January 6th, 2022 by J B
Another 5 Ways to Lose Money Through Your Merchant Account.
Filed in: Merchant Accounts |
- Not Reviewing Deposits
Most merchants think that as soon as they run the card funds are guaranteed. Unfortunately, there are many reasons why funds may not make it to your account when you expect them to. While most of these are extremely easy to resolve many merchants don’t catch the fact that they are missing funds until weeks down the road. Most of the time when there is a funding delay is pertaining to a bank holiday, but sometimes it could be related to batch issues, device issues, or risk-related issues and need to be addressed as soon as possible. When you see a deposit, issue contact the processor immediately and they will work with you to get the issue resolved.
2. Improperly handling returns
When returning money to a customer it’s important to return those funds the same way they were received. It is also important that you use the correct device option, so you use the most cost-effective way of returning those funds.
Many merchants will accept a credit card payment and later if there is a return, they will pay the customer out in cash. This opens the merchant up to dispute as there is no proof the customer ever received such a refund.
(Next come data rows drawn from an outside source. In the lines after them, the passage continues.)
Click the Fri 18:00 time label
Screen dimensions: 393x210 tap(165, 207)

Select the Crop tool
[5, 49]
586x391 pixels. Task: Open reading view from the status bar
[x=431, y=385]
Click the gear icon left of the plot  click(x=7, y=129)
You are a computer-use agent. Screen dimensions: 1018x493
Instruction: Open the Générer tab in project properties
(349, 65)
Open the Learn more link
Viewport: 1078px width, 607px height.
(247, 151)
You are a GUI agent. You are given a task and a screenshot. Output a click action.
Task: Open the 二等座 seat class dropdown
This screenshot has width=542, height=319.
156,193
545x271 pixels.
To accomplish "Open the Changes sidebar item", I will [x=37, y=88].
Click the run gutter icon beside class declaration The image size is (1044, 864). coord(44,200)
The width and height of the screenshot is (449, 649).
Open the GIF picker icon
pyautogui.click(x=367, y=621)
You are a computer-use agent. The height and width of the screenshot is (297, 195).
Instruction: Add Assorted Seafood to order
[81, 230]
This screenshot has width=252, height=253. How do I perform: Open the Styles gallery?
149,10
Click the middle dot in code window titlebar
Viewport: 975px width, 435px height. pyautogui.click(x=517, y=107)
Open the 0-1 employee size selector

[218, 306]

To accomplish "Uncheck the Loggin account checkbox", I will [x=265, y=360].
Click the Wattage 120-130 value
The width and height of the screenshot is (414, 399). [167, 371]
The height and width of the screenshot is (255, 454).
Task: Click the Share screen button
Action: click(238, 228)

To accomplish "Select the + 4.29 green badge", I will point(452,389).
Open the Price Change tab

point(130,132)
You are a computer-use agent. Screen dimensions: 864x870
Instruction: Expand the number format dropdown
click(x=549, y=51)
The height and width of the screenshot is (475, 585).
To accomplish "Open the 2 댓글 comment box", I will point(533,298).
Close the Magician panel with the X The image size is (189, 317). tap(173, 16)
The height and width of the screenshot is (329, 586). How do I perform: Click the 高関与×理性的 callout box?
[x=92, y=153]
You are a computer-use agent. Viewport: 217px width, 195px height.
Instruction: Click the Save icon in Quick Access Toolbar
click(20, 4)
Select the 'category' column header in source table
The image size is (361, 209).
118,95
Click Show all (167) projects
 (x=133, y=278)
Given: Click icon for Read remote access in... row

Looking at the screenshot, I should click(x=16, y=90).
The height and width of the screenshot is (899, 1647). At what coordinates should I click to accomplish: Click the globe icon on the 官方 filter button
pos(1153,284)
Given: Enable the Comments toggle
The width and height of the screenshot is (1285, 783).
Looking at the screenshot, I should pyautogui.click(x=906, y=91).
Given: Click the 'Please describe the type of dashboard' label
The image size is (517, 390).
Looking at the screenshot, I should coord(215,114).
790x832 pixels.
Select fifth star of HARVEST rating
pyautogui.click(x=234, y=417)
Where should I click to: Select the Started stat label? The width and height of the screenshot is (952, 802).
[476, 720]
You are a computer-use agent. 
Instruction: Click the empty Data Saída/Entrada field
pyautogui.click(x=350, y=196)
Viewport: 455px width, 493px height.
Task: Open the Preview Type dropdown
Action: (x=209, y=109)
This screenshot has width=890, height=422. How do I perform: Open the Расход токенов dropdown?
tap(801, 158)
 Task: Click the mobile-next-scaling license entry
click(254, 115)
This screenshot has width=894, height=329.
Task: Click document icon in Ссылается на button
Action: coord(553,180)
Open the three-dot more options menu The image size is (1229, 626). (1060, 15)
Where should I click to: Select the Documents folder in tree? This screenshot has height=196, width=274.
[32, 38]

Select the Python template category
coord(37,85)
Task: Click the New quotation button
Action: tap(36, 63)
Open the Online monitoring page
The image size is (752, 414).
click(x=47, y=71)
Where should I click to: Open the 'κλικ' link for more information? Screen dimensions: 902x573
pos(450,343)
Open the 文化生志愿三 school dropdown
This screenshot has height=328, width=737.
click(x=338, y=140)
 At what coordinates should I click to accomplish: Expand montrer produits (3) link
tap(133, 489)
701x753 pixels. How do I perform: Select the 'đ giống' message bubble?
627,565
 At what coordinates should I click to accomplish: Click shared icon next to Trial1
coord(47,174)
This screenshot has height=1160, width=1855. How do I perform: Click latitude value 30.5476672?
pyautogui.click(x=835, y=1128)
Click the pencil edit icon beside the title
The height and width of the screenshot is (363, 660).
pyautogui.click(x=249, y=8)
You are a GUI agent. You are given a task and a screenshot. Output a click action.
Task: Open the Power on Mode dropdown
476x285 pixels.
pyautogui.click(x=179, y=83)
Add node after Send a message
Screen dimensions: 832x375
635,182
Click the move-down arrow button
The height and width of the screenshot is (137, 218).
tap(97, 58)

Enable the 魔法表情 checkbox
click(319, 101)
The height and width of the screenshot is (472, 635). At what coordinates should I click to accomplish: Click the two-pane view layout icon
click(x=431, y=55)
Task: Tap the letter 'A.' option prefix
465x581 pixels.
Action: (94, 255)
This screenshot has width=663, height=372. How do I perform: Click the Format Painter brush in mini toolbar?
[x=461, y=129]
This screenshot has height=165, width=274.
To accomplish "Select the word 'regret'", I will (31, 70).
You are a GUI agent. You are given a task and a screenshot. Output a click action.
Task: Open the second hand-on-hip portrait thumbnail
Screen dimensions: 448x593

You also need to think about how you return funds through your payment device.
One option many merchants overlook is the void option. If a return is due on the same day of the original transaction you can void that original transaction instead of processing a return. A void deletes the transaction from the batch which keeps the funds from moving from the cardholder’s account to the business. If funds never move the issuer and processor don’t charge the percentage rate on that transaction, saving the merchant money. If the original transaction has already settled, then the only option you have remaining is processing a return which works as the opposite of a sale.
3. Not using current processing technology
If you are still swiping all your transactions, you are leaving yourself open to disputes. When swiping transactions, a business has little to no protection against stolen credit cards. Any stolen card accept may generate a chargeback that is unwinnable by the merchant. This was not always the case, as before EMV swiping was the most secure way to process a credit card. These days as more and more card processing technologies become mainstream it’s important to use the most secure methods you can. Also accepting a wide range of transaction types also allows you to serve the highest number of customers. You do not want money to walk out the door only because you couldn’t accept their form of payment.
4. Not using the best payment option for the transaction
Many businesses out there accept credit and PIN debit transactions without thinking about the underlying cost structure of each card type. It’s assumed by many that Pin debit transactions are always cheaper than processing a debit card as signature-based credit. That said this is not always the case, and many merchants could save quite a bit by being selective about which network they process their payments on. Its starts with reviewing your statement and getting a better understanding of how you are charged for each card type. Under a certain dollar amount, one way will be more cost-effective than the other. Once the transaction amount is higher than that dollar amount it becomes more cost-effective to process the sale on the alternative network. Which way is best for your business is going to come down to how you are being billed for Credit and Pin Debit.
5. Not changing accounts types based on business volume
There are a couple of primary merchant account types available these days. There is an aggregator base merchant account and a fully underwritten merchant account. The aggregator-based accounts generally have low to no monthly or annual fees but come with a higher flat price per transaction. The fully underwritten accounts will have monthly and annual fees but also include lower transactional costs and personal service.
Depending on your business’s processing volume one of the account types will be more cost-effective than the other. In general, if you’re processing an average of $2,000 per month consistently, or $24k per year even if seasonal you are better with a fully underwritten account as far as cost is concerned.
I have seen businesses processing less than $1,000 per year who won’t let go of their fully underwritten merchant account even though it’s costing them through the nose. On the other hand, I have seen companies processing $50k+ with an aggregator account paying 30% more than they should annually.
There is something to be said for staying with what is familiar, but you should at least know what that is costing your business. Once you know what the cost difference is you will know if it’s worth it to you to keep with what you are doing on try something else.